WHAT THIS TASK INVOLVES: Whatever pictures the entries hold, omit them, and output exactly the lines from the one containing "372x288 pixels." through the final line.
GIVEN RECORDS Block Start
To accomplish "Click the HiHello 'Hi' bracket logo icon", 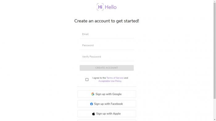I will click(100, 7).
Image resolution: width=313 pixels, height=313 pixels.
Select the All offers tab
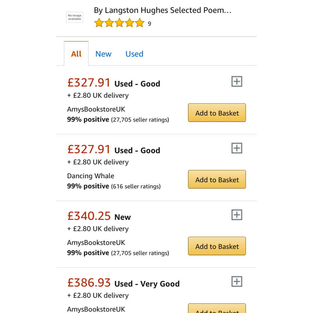pyautogui.click(x=76, y=54)
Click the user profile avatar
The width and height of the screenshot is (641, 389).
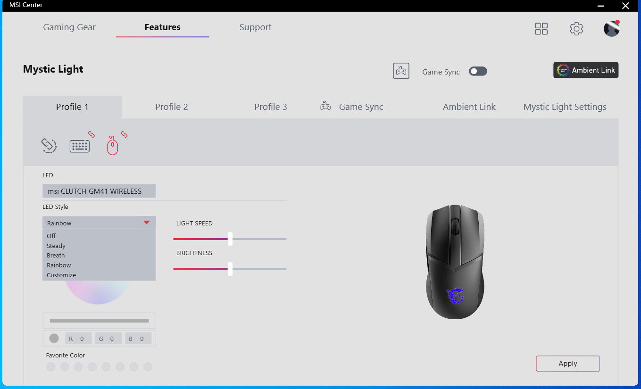[x=611, y=29]
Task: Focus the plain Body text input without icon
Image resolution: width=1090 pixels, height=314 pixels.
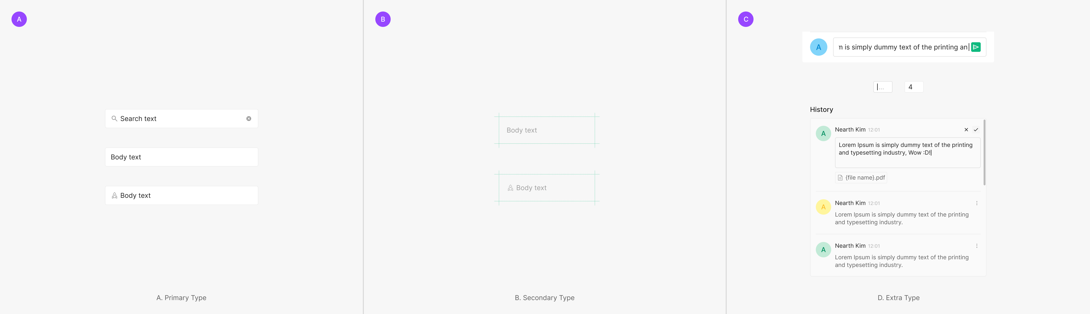Action: pyautogui.click(x=181, y=157)
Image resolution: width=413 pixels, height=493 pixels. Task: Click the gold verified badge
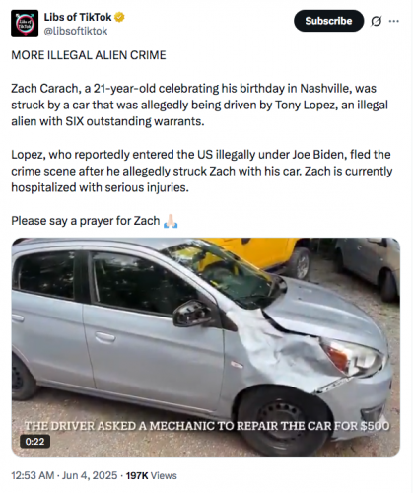click(x=119, y=17)
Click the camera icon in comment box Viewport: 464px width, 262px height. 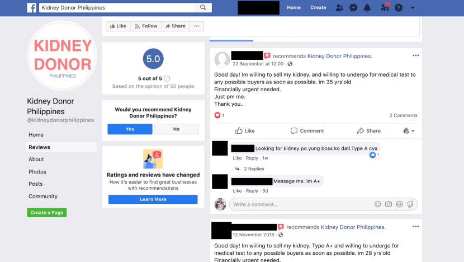389,204
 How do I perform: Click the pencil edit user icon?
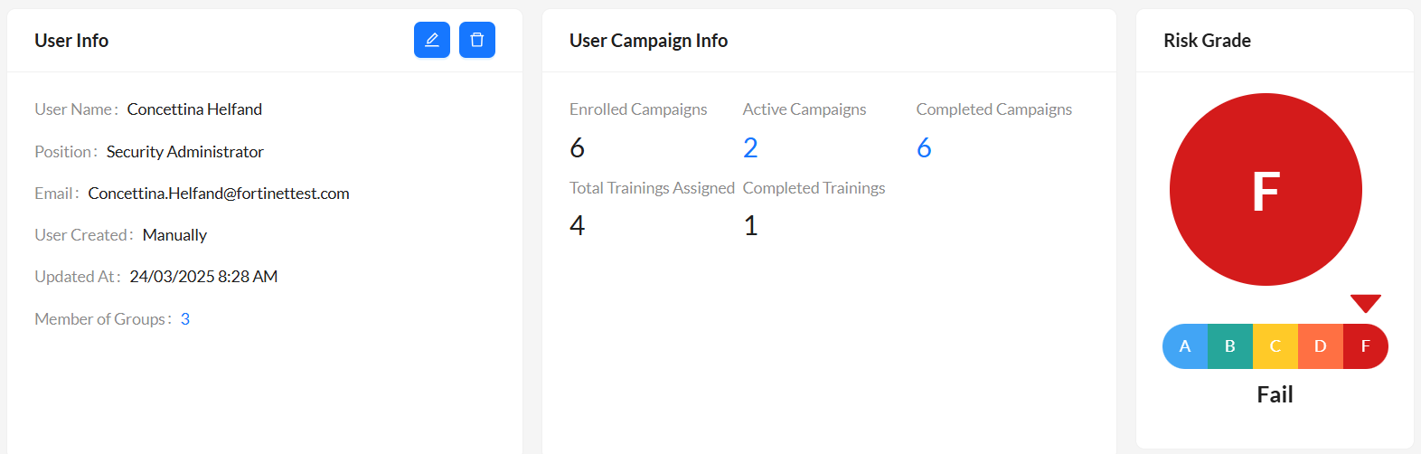click(432, 40)
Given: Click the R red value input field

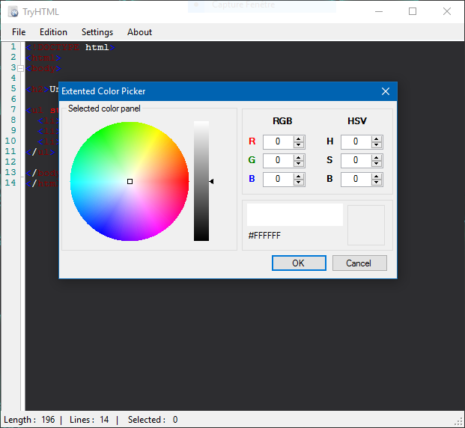Looking at the screenshot, I should [278, 141].
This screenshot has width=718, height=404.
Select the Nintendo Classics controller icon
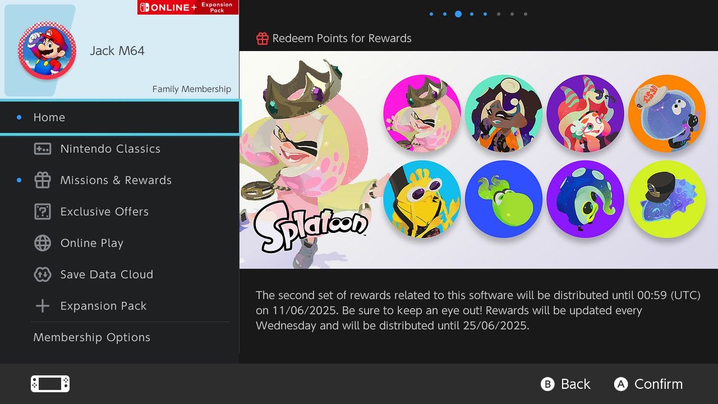pyautogui.click(x=42, y=149)
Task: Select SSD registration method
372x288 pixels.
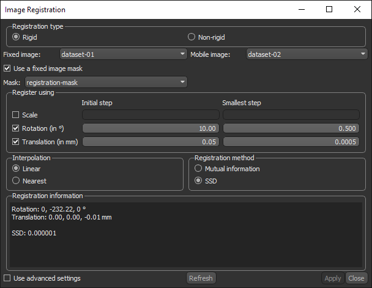Action: click(x=198, y=181)
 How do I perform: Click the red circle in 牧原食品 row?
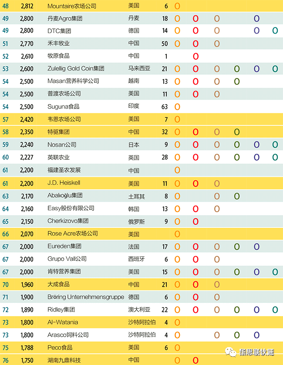195,56
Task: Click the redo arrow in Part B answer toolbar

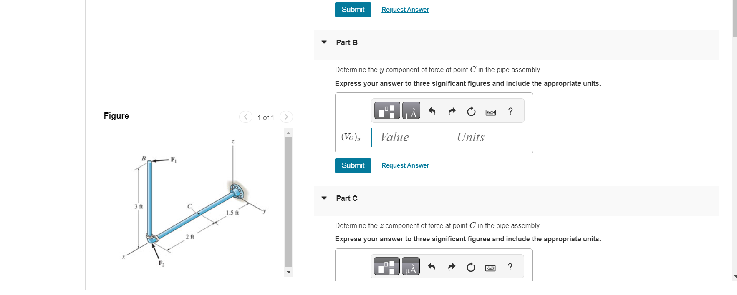Action: click(452, 111)
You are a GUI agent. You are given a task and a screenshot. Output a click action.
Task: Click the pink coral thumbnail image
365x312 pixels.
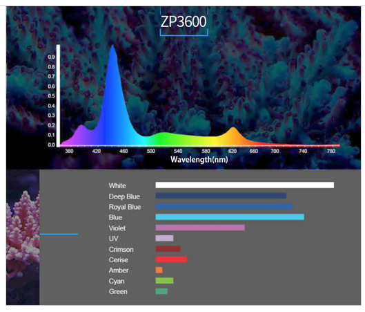tap(23, 237)
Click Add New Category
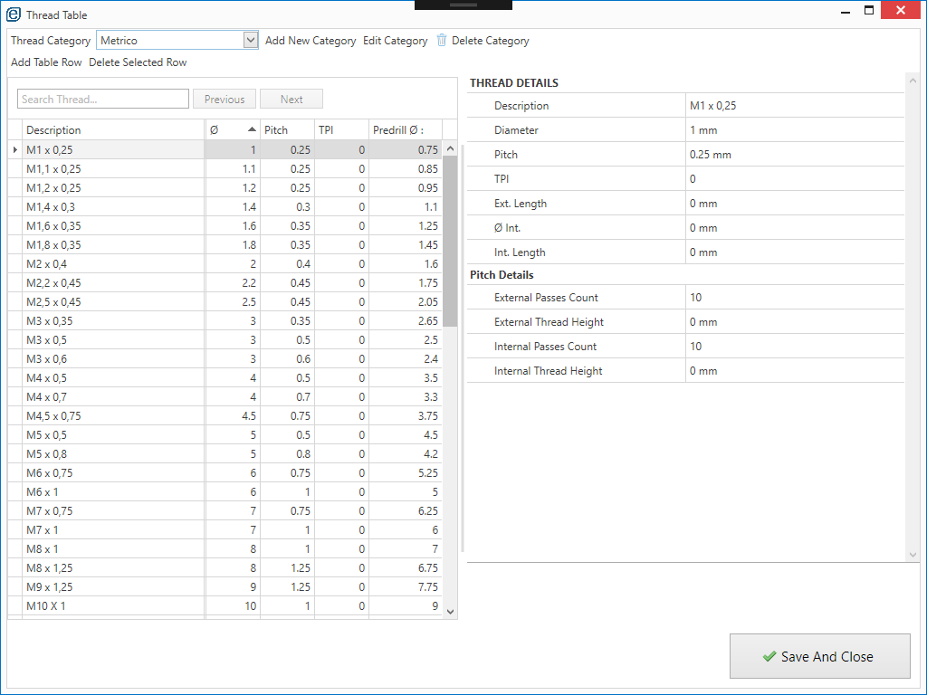Image resolution: width=927 pixels, height=695 pixels. click(x=311, y=41)
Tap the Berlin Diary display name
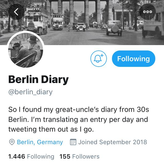The width and height of the screenshot is (164, 166). coord(38,80)
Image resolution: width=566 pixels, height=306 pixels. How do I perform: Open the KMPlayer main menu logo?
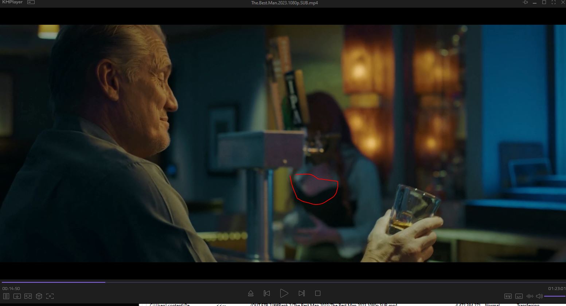pos(12,3)
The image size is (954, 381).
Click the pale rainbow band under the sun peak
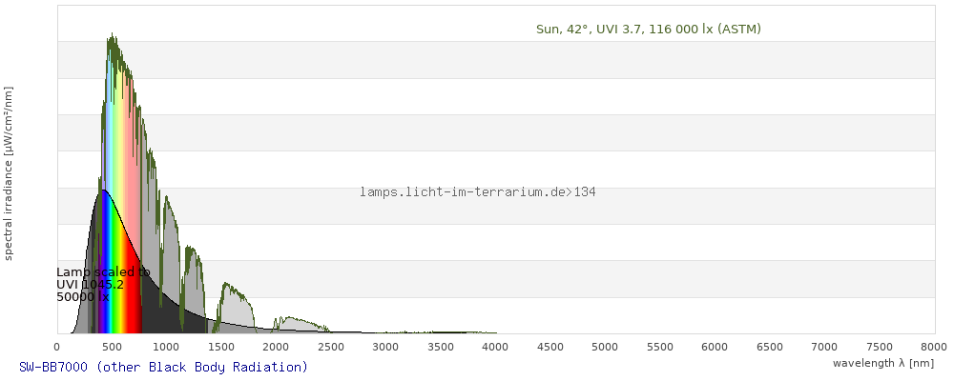pyautogui.click(x=119, y=124)
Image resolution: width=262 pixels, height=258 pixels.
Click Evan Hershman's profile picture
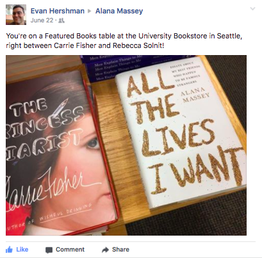click(x=16, y=15)
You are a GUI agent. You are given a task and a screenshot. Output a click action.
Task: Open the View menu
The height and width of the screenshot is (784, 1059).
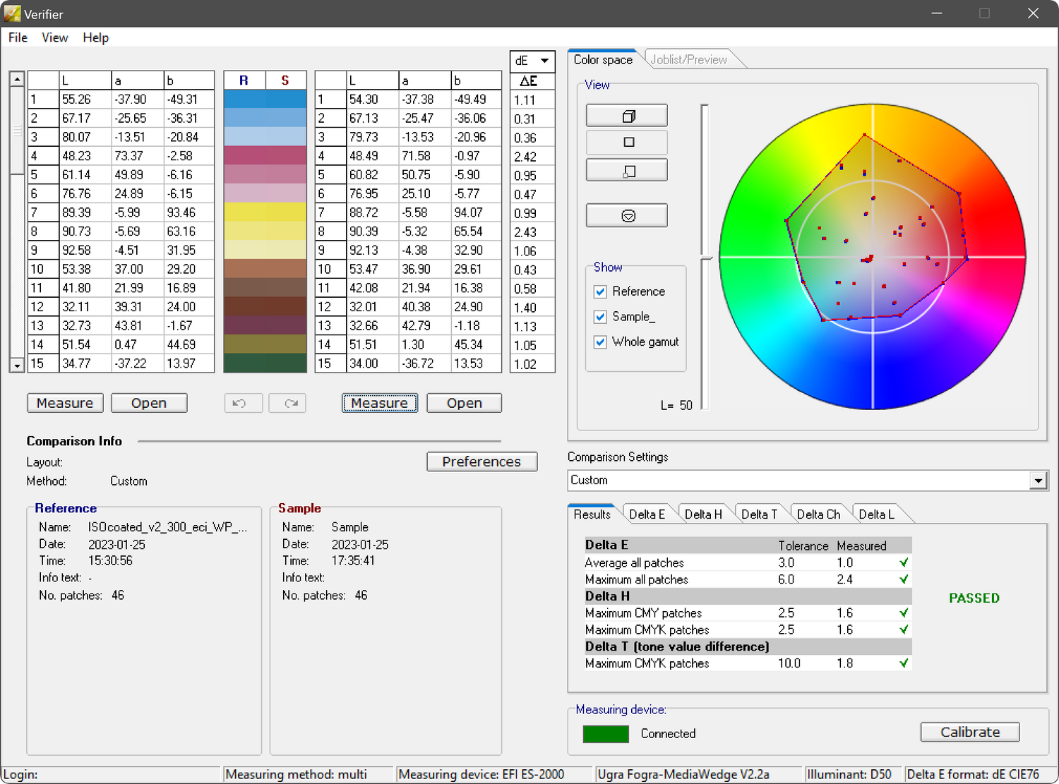point(54,37)
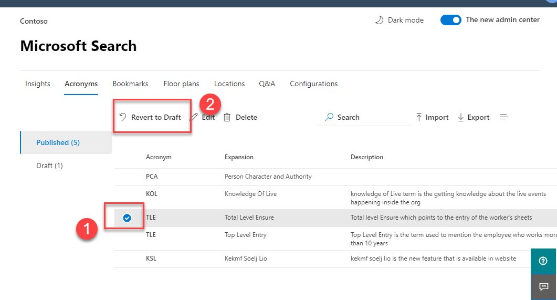The image size is (557, 300).
Task: Open the list view options icon
Action: [x=504, y=117]
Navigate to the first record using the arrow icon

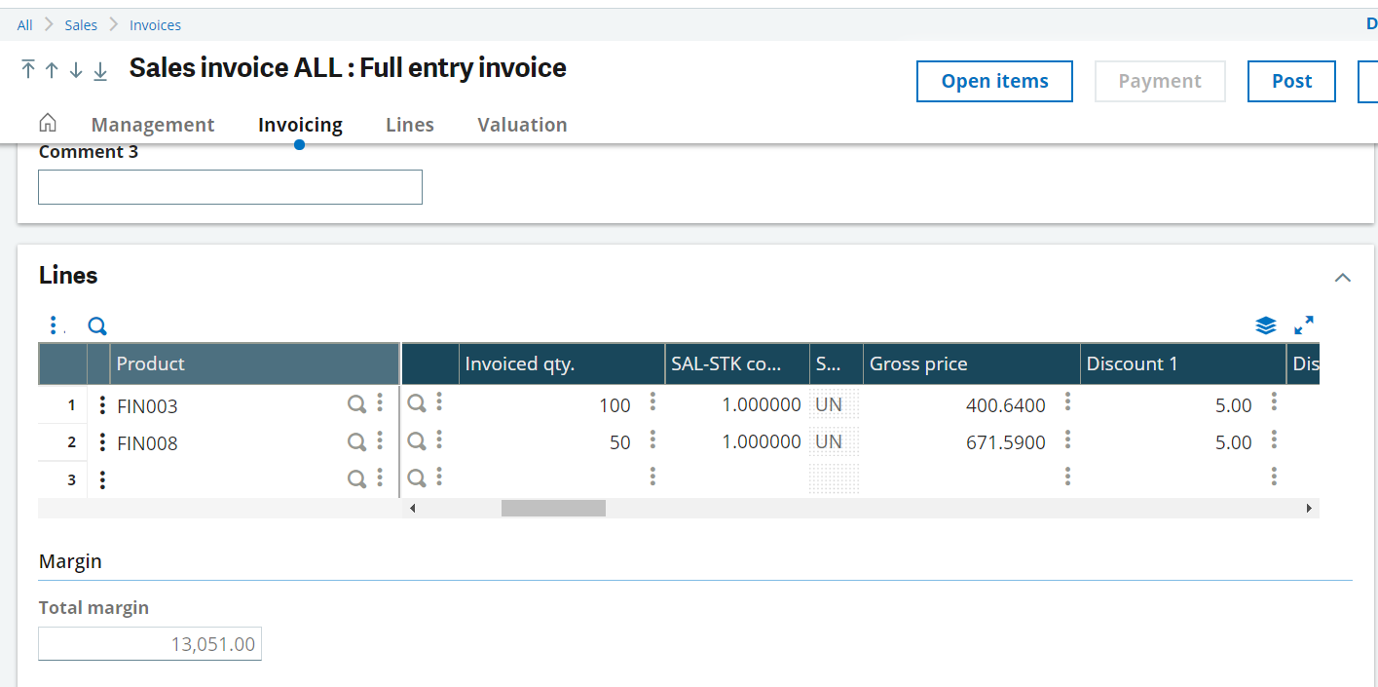coord(27,70)
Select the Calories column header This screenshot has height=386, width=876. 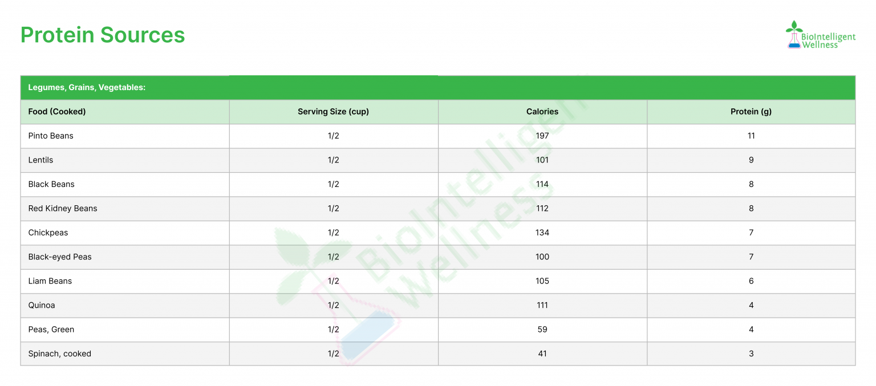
GIVEN RECORDS Block End
EXERCISE OUTPUT:
372x288 pixels.
Action: click(x=198, y=181)
 How do I perform: Click the red circle in 牧原食品 row?
195,56
Task: Click the redo arrow in Part B answer toolbar

Action: click(452, 111)
You are a GUI agent. You are given a task and a screenshot. Output a click action.
Task: Click the pink coral thumbnail image
365x312 pixels.
tap(23, 237)
Click Add New Category
Image resolution: width=927 pixels, height=695 pixels. click(x=311, y=41)
Tap the Berlin Diary display name
The width and height of the screenshot is (164, 166). coord(38,80)
Image resolution: width=566 pixels, height=306 pixels. How do I perform: Open the KMPlayer main menu logo?
pos(12,3)
The image size is (954, 381).
Click the pale rainbow band under the sun peak
pyautogui.click(x=119, y=124)
Image resolution: width=262 pixels, height=258 pixels.
Click Evan Hershman's profile picture
click(x=16, y=15)
You are a GUI agent. You are given a task and a screenshot. Output a click action.
Task: Open the View menu
The height and width of the screenshot is (784, 1059).
point(54,37)
The image size is (557, 300).
Task: Open the list view options icon
Action: [x=504, y=117]
Navigate to the first record using the arrow icon

coord(27,70)
Select the Calories column header This screenshot has height=386, width=876. 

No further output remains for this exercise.